The outer surface of the primary assembly segments 2 normally includes a back-filling agent 9, such as mortar or the like for the purpose of reinforcement. Thus, it often occurs that a smooth driving of the shield machine body during the above enlarged tunnel making operation is obstructed by the back-filling agent 9. According to the present invention, the shield machine is provided with the scraper means 10 for removing the back-filling agent 9 in front of the guide portion 1b thereof. In this manner, the back-filling agent 9 can be removed automatically as the shield machine body 1 is driven forward. Consequently, a smooth tunnelling operation can be carried out.

Thus, according to this invention, a shield machine body 1 is provided in front of a guide portion 1b thereof with a scraper means for removing a back-filling agent on primary assembly segments so that an enlarged tunnel portion can be constructed in a portion of the existing tunnel.
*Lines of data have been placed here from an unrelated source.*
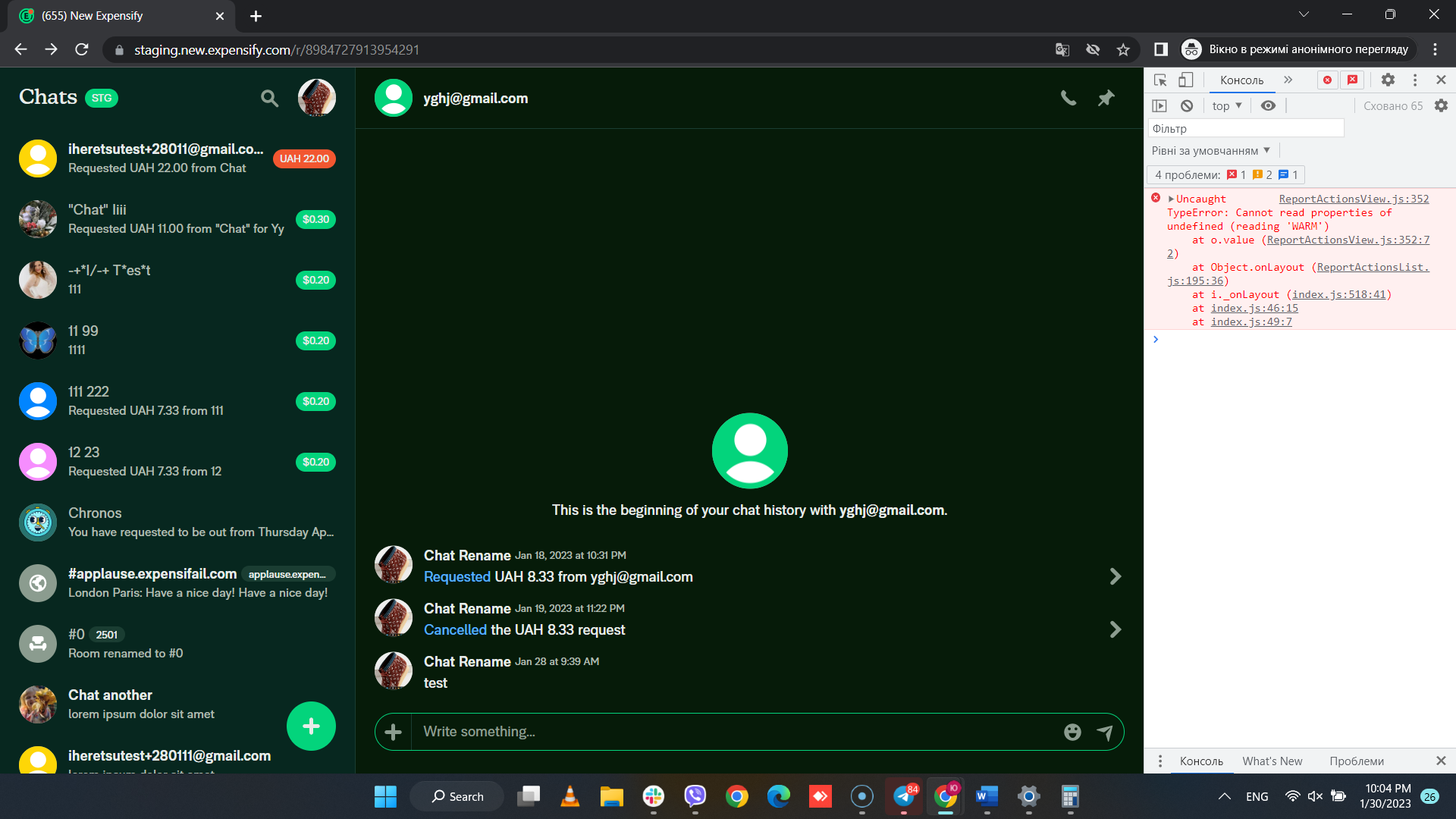Pin this chat using the pin icon

coord(1106,98)
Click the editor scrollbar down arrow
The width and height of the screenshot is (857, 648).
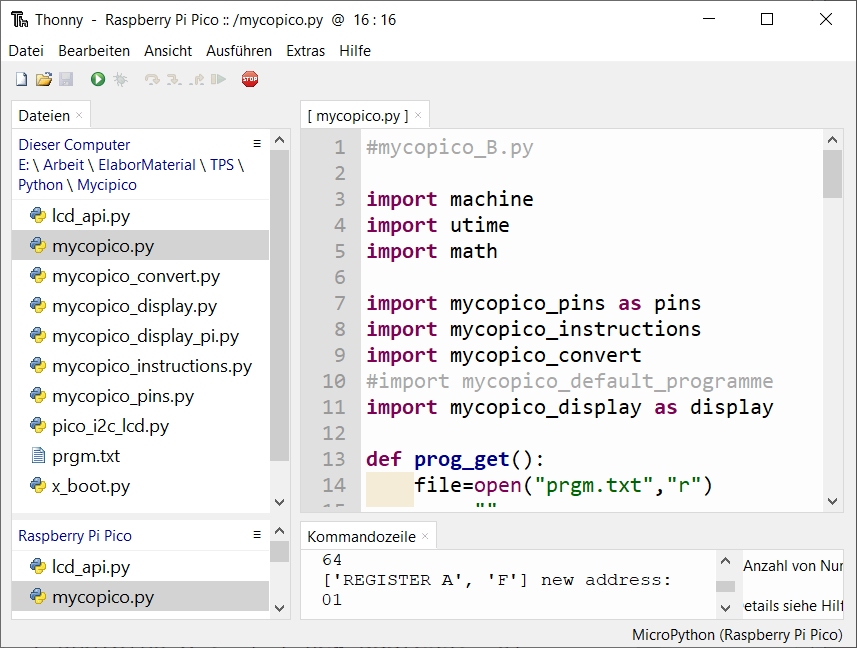click(x=832, y=502)
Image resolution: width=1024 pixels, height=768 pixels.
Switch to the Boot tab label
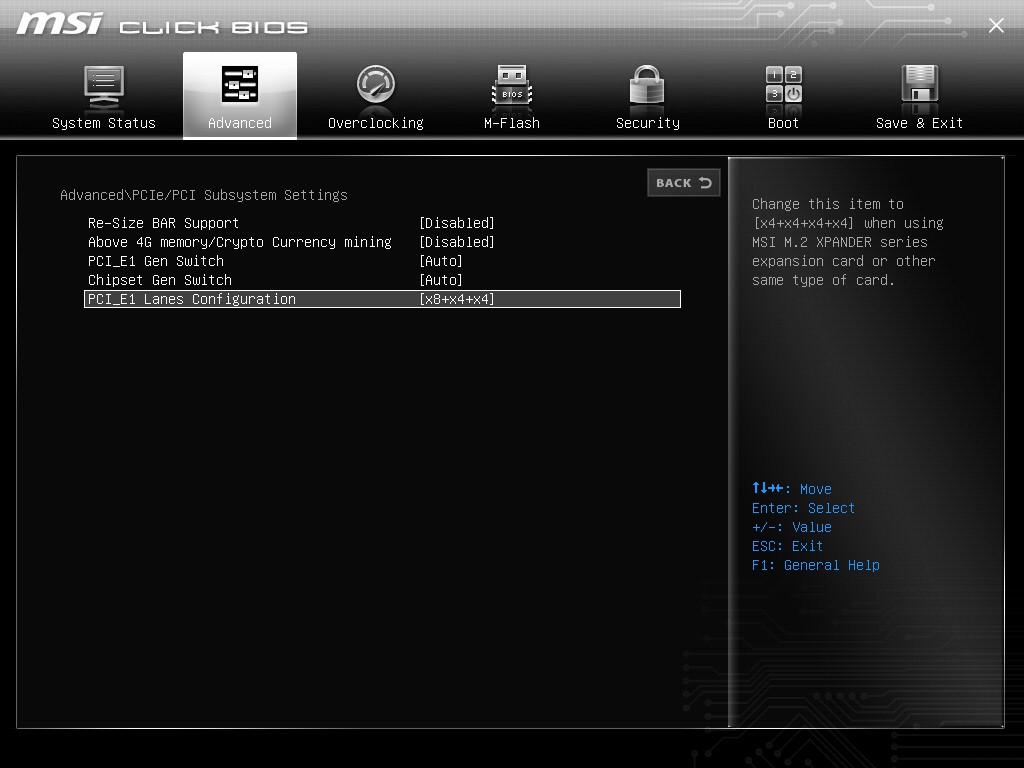(783, 123)
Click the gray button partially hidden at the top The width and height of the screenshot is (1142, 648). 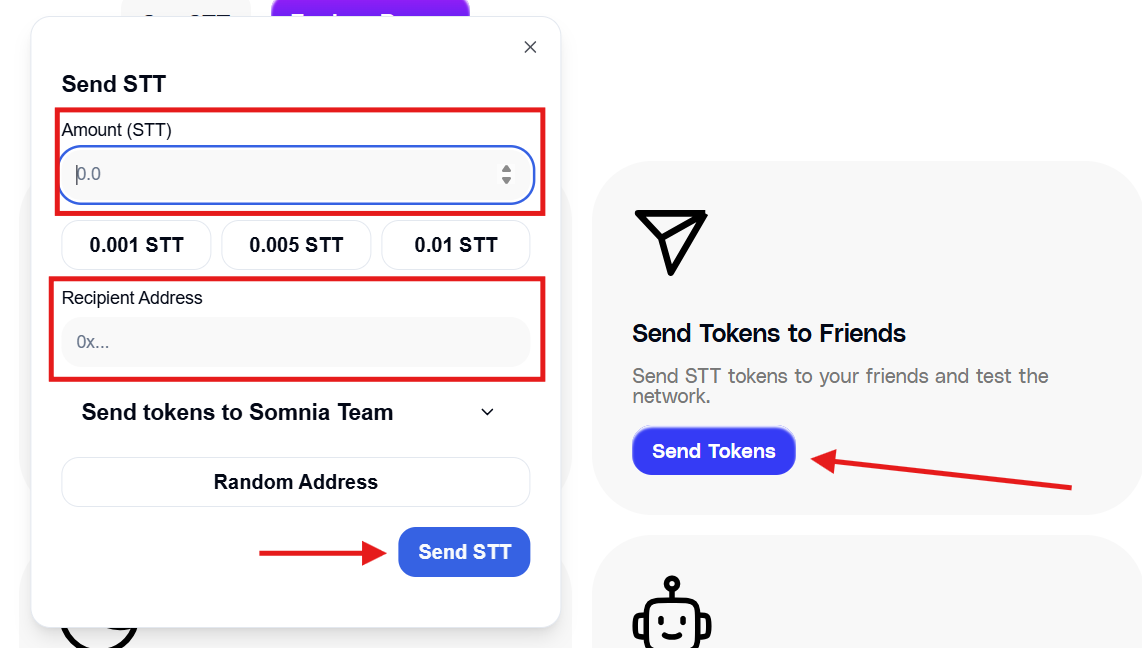[x=186, y=9]

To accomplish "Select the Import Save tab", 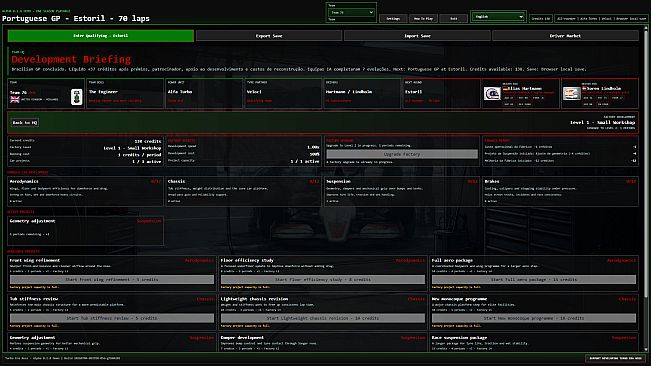I will point(417,36).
The invention being thus described, it will be obvious that the same may be varied in many ways. Such variations are not to be regarded as a departure from the spirit and scope of the invention, and all such modifications as would be obvious to one skilled in the art are intended to be included within the scope of the following claims.

Claims

We claim:

1. A shield machine for enlarging a portion of an existing tunnel comprising:

an inner and outer double cylinder shaped shield machine body including a cylindrical outer shield portion and a cylindrical inner guide portion adapted to be driven in an axial direction of an existing tunnel and along an outer circumferential surface of primary assembly segments lining the existing tunnel;

jack means for pushing forward the shield machine body by receiving a reaction force from a reaction member such as secondary assembly segments lining a constructed enlarged tunnel; and

a scraper means being positioned in front of the inner guide portion for removing a back-filling agent on said outer surface of said primary assembly segments before those segments are removed.

2. A shield machine according to claim 1, wherein a partition wall is provided extending between the shield portion and the guide portion in front of the shield machine body, said partition wall includes an inlet pipe and an outlet pipe operatively connected thereto.
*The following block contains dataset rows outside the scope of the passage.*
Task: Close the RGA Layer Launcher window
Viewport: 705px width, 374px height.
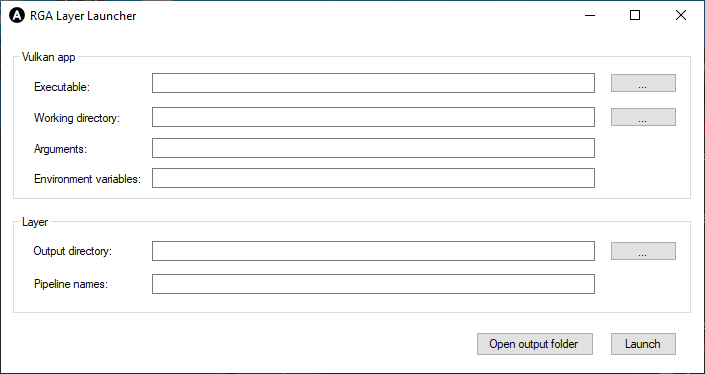Action: pos(681,15)
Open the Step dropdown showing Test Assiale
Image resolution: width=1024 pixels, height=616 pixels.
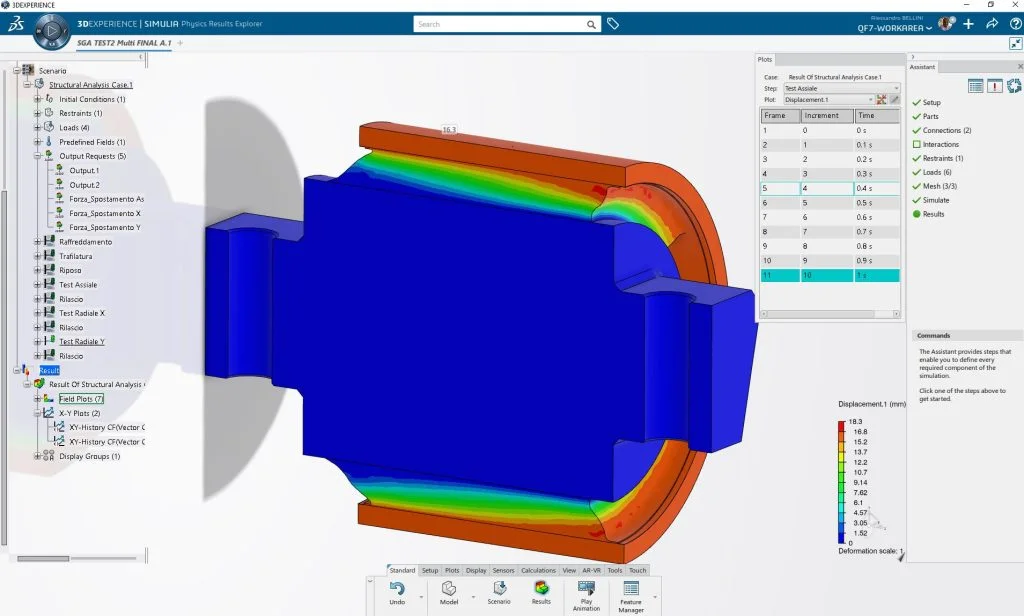click(x=841, y=88)
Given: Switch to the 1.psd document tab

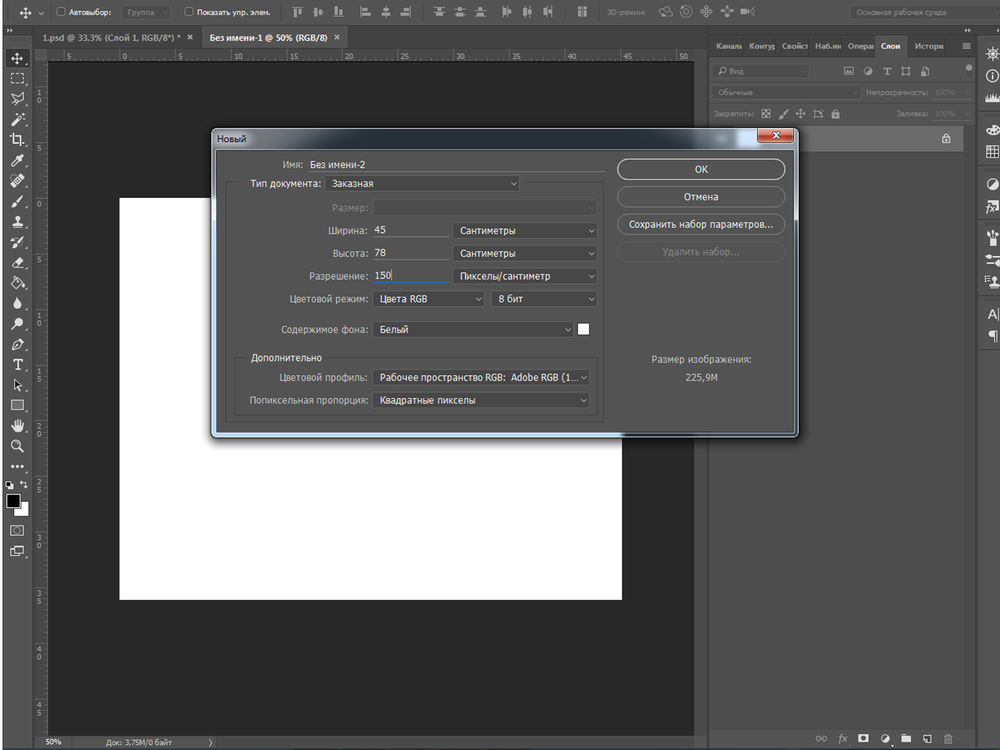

3. A shield machine according to claim 2, wherein a crusher means is provided in front of the partition wall for crushing material positioned between said outer shield portion and said inner guide portion.

4. A shield machine according to claim 3, wherein said crusher means is a screw auger.
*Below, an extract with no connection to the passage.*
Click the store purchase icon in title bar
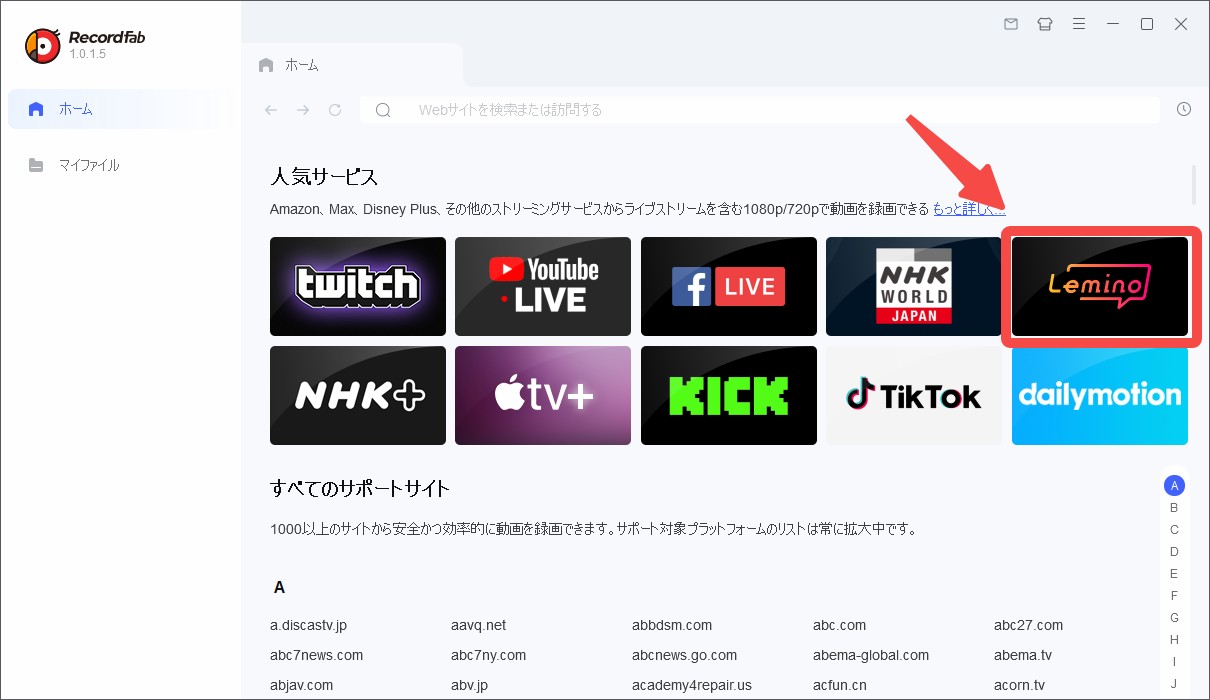1210x700 pixels. [1045, 23]
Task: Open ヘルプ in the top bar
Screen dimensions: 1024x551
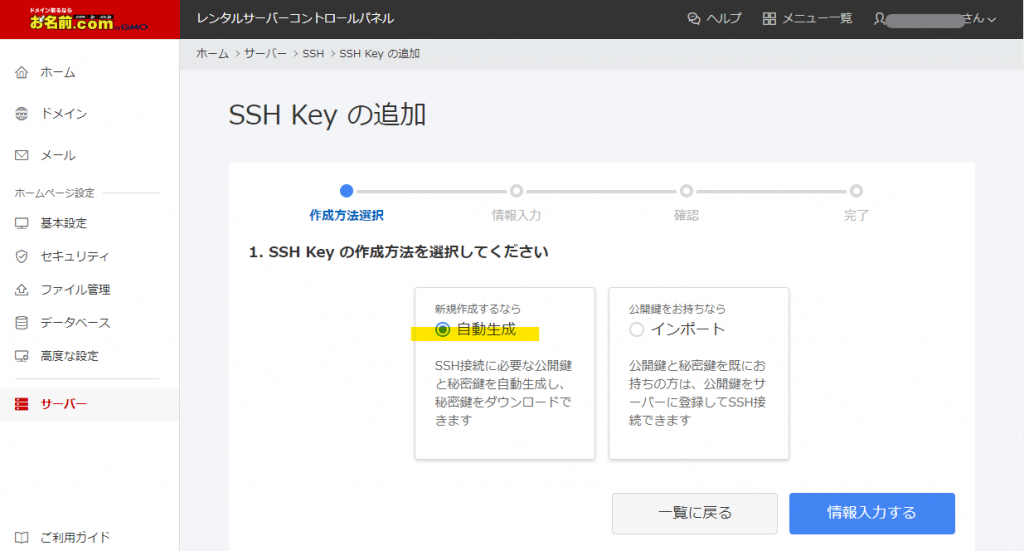Action: coord(714,19)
5. A shield machine according to claim 3, wherein said crusher means is a rotary cutter.

6. A shield machine according to claim 1, wherein an inner circumferential surface of the guide portion adapted to be brought into sliding contact with the primary assembly segments is provided with a seal member for sealing a gap formed between the inner circumferential surface of the guide portion and the outer circumferential surface of the primary assembly segments.

7. A shield machine according to claim 4, wherein an inner circumferential surface of the shield portion adapted to be brought into sliding contact with the secondary assembly segments is provided with a seal member for sealing a gap formed between the inner circumferential surface of the shield portion and the outer circumferential surface of the secondary assembly segments.

8. A shield machine according to claim 6, wherein said seal member is an air bag ring being inflatable to provide a seal between the inner circumferential surface of the guide portion and the outer circumferential surface of the primary assembly segments.

9. A shield machine according to claim 6, wherein said seal member is a plurality of inner seal members spaced relative to each other and including grease being positioned therebetween.

10. A shield machine according to claim 2, wherein fluid is supplied to said inlet pipe and fluidized material is discharged from said outlet pipe.